In C++17 the standard algorithms are available in a parallel version. You specify the execution policy (std::seq
), parallel (std::par
), or parallel and vectorised (std::par_unseq
), and it will do the multithreading for you in the background.
So for what you want to do you can make use of std::transform
with a lambda function to capture the operation you want to perform on every element of your input vector, and the results are put in the results
vector (size has to be same):
#include <execution>
#include <algorithm>
#include <vector>
int compute_something(int i, int j) {
return i * j;
}
int main()
{
auto params = std::vector<int>(1000, 5);
std::vector<int> results(1000, 0);
std::transform(std::execution::par_unseq, params.begin(), params.end(),
results.begin(), [](int i) { return compute_something(i, 4); }
);
}
Of course, it is possible embed the computation within lambda for such a simple calculation as you have in compute_something
. Then the code becomes:
std::transform(std::execution::par_unseq, params.begin(), params.end(),
results.begin(), [](int i) { return i * 4; }
Not all compilers have implemented execution policy yet. So if your compiler doesn't support it you can do it another way: use std::async
and process the input vector in chunks. To do this you would have to define a new function that takes iterators and returns result vector. Then you can combine the results at the end.
Example:
#include <future>
#include <vector>
using Iter = std::vector<int>::iterator;
std::vector<int> parallel_compute(Iter beg, Iter end)
{
std::vector<int> results;
//Reserve memory to avoid reallocations
auto size = std::distance(beg, end);
results.reserve(size);
for (Iter it = beg; it != end; ++it)
{
results.push_back(*it * 4); //Add result to vector
}
return results;
}
int main()
{
const int Size = 1000;
//Chunk size
const int Half = Size / 2;
//Input vector
auto params = std::vector<int>(Size, 5);
//Create futures
auto fut1 = std::async(std::launch::async, parallel_compute, params.begin(), params.begin()+ Half);
auto fut2 = std::async(std::launch::async, parallel_compute, params.begin()+ Half, params.end());
//Get results
auto res1 = fut1.get();
auto res2 = fut2.get();
//Combine results into one vector
std::vector<int> results;
results.insert(results.end(), res1.begin(), res1.end());
results.insert(results.end(), res2.begin(), res2.end());
}
The launch::async
policy will ensure two threads are created. However, I wouldn't create too many threads - one per core is a reasonable strategy. You could make use of std::thread::hardware_concurrency()

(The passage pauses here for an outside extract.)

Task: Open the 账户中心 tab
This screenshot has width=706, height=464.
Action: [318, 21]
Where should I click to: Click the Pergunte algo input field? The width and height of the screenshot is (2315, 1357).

to get number of concurrent threads supported by system. Creating threads and managing them introduces some overhead and can be counterproductive if you create too many.
Edit:
To avoid expensive allocations for individual small vectors, we can create a result vector at the start and pass iterators to the result range for each parallel invocation of parallel_compute
. Since each thread will be accessing a different part of the result vector, we don't need synchronisation:
#include <future>
#include <vector>
using Iter = std::vector<int>::iterator;
void parallel_compute(Iter beg, Iter end, Iter outBeg)
{
for (Iter it = beg; it != end; ++it)
{
*outBeg++ = (*it * 4); //Add result to vector
}
}
int main()
{
const int Size = 1000;
//Chunk size
const int Half = Size / 2;
//Input vector
auto params = std::vector<int>(Size, 5);
//Output vector
std::vector<int> results(Size, 0);
//Create futures
auto fut1 = std::async(std::launch::async, parallel_compute, params.begin(), params.begin() + Half, results.begin());
auto fut2 = std::async(std::launch::async, parallel_compute, params.begin() + Half, params.end(), results.begin() + Half);
//Get results
fut1.wait();
fut2.wait();
}